In deze zaak heeft eiseres, vertegenwoordigd door haar gemachtigde mr. A.H. Hekman, beroep ingesteld tegen de minister van Asiel en Migratie, omdat deze niet tijdig heeft beslist op haar aanvraag voor een verblijfsvergunning asiel. Eiseres diende haar aanvraag in op 16 januari 2023, en volgens de wet had de minister uiterlijk zes maanden na ontvangst van de aanvraag moeten beslissen. De minister heeft deze termijn echter met negen maanden verlengd op basis van WBV 2023/3. Eiseres heeft de minister op 14 mei 2024 in gebreke gesteld, maar heeft pas meer dan twee weken later beroep ingesteld.
De rechtbank heeft geoordeeld dat het beroep kennelijk gegrond is, omdat de minister niet tijdig heeft beslist. De rechtbank heeft besloten om geen zitting te houden, aangezien dit in deze zaak niet nodig was. De rechtbank heeft de minister opgedragen om binnen acht weken na de uitspraak een nader gehoor af te nemen en binnen acht weken daarna een besluit op de aanvraag bekend te maken. Tevens is er een dwangsom van € 100,- per dag opgelegd voor elke dag dat de minister deze termijn overschrijdt, met een maximum van € 7.500,-.

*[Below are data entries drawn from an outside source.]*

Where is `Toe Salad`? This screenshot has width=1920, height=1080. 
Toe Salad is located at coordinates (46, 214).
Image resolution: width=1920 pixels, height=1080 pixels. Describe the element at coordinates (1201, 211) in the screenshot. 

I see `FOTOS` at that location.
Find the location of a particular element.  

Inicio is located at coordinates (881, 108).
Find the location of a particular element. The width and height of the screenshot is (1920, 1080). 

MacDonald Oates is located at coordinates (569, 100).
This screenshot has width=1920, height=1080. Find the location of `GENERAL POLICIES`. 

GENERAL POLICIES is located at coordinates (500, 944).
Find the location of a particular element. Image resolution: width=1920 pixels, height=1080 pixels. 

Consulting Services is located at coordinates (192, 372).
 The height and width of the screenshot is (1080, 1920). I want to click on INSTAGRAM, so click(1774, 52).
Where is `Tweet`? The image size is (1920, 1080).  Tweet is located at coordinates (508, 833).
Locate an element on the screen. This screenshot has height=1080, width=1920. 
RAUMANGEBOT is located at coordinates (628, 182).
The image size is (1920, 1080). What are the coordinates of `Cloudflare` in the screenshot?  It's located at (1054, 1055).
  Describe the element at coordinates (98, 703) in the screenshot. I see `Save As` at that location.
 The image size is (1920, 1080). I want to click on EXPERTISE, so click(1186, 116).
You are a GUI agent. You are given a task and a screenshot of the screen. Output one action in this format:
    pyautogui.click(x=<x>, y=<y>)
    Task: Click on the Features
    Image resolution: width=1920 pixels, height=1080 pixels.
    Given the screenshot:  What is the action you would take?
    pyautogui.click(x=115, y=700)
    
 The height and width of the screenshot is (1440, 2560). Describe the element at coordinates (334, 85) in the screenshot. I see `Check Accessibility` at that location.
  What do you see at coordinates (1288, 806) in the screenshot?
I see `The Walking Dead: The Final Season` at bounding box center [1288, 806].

Daarnaast heeft de rechtbank eiseres een vergoeding voor de proceskosten toegekend, die door de minister moet worden betaald. De totale vergoeding bedraagt € 437,50, omdat eiseres een professionele juridische hulpverlener heeft ingeschakeld. De rechtbank heeft de uitspraak openbaar gemaakt op 16 augustus 2024, en de beslissing is als volgt: het beroep is gegrond, het niet tijdig nemen van een besluit is vernietigd, en de minister is veroordeeld tot het betalen van de dwangsom en proceskosten.